To this interesting discussion I would only add that access to the
technological infrastructure (based on income and social cultureal
conditions of the family and country/region) that ensures quality food ,
medicines, clean water, maternity care, vitamins, childhood stimulation,
etc., are all conditions (and, yes, technologies) that will continue to
ensure the possibility of a growing divide.

arthur cordell
 ----------
From: Keith Hudson
To: Ed Weick
Cc: [EMAIL PROTECTED]
Subject: Re: 2. Re: FW: The structure of future work and its consequences
Date: Monday, January 17, 2000 4:47PM

A few comments on Ed Weick's observations:

At 11:11 17/01/00 -0500, you wrote:
>Keith Hudson has written a provocative piece suggesting that the human
>species will split on the basis of intelligence.  It will, Keith theorizes,
>do so on the basis of the extent to which it is able to intellectually cope
>with, and utilize, advanced technology based on the microchip.  He suggests
>that this process will be augmented by genetic engineering, with those
>(presumably the highest of the techies) able to afford it testing their
>mates for intelligence and ensuring that their offspring are endowed with
>the proper genetic material.

I don't actually mean that the techies will positively select their mates
by any sort of genetic test.
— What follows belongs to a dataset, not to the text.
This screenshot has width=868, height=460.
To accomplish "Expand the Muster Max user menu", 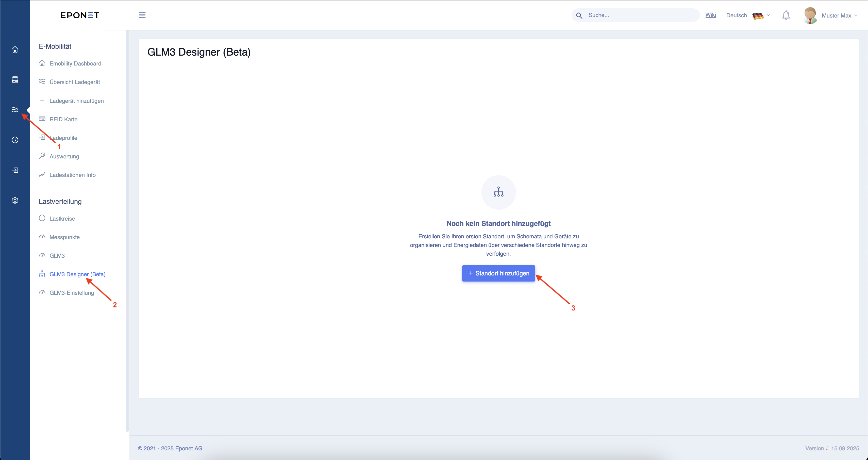I will coord(830,16).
It is just that like tends to marry like and
those in the better, well-paid jobs will also marry intelligent people. The
big difference will be that the average skill/intelligence threshold of
standard well-paid jobs will now act as a selection barrier in a way that
has never happened before because unemployment will start to occur
increasingly among those with average skills and deprive their children
(particularly the potentially bright children) of the right sort of early
environment.

I think we've already seen the beginnings of this effect in the UK. After
WWII, the Education Act of 1944 unleashed a surge of working class children
(of my generation) into the grammar schools and universities. This effect
didn't last for more than about ten years or so.  After then, the
proportion of working class children in the older, high quality
universities that then existed began dropping steadily, until today, it is
now far lower than it was then. This effect is visible only by examining
the entry records within each of the older universities because the
national effect has been totally obscured by governmental policy of  the
last 30-40 years of rapidly expanding the number of universities and, as
you might imagine, steadily reducing the entry qualifications. So, although
the proportion of working class children at universities generally is
higher than ever before, the general standard of degrees has dropped
precipitately.  The better quality universities are catering for
overwhelmingly middle class children. They would only be too happy to
receive more working class children but the supply isn't there at the
standard they require. So I think this shows that the separation effect is
already occurring.


>This is an interesting idea, but it raises the question of what drives
>intelligence.  I would suggest that if there is such a thing as natural
>selection in relation to intelligence (there probably is), it is highly
>circumstantial in nature, and not driven by a single variable such as
>technology.  Whatever broad occupational group people find themselves in,
>the more intelligent stand a much better chance of survival than the less
>intelligent.

Yes, indeed. Genetic specialists admit that they have little idea of how
many genes are involved in intelligence (whatever that they be) but they
usually talk in terms of hundreds, or even thousands, of genes being
involved.


>The survival of a hunting-gathering family depended on the
>accumulation of a tremendous amount of knowledge about the environment and
>its harvestable flora and fauna, and a very keen sense of observation about
>what was changing in that environment.  Many hunter-gatherer families
simply
>couldn't hack it and didn't survive.  I would suggest that, in the
>development of human intelligence to date, we probably owe far more to
early
>hunter-gatherers than we ever will to the microchip.

I agree completely here. Millions of years of hunter-gathering evolution,
as primates, long before we became man, have gone into our genetic make-up.


>I have a fourteen year old daughter who is very familiar with the computer.
>It's certain that this marvelous tool has an impact on what she thinks
about
>and how she solves problems.  Yet I'm at a loss about how I would compare
>her intellectual development with that of some of the slum or street kids
>I've seen in Sao Paulo, Delhi or Moscow.  Many of those kids need to think
>about their day to day continuity, and I very much doubt that they would
>apply any less intelligence to this than my daughter does to her computer.
>We should not overlook that about ninety percent of the world's population
>is like those street kids, in a continuous strategic mode around personal
>security and survival.  If I were looking for a significant, next-species,
>advancement in human intelligence, I would be inclined to search for it
>among these people, and not among California techies.

I disagree here. If you were selecting for resourcefulness alone, yes. But
the basic elements of a techno-culture, like all culture, is laid down so
early in a child's life, that street kids wouldn't have a chance of
establishing a toehold in a high-tech society. However, if our increasingly
high-tech society collapses -- and that's always a possibility to bear in
mind -- then the 'other' population of highly resourceful people (if it
then existed) would certainly have a better chance of surviving.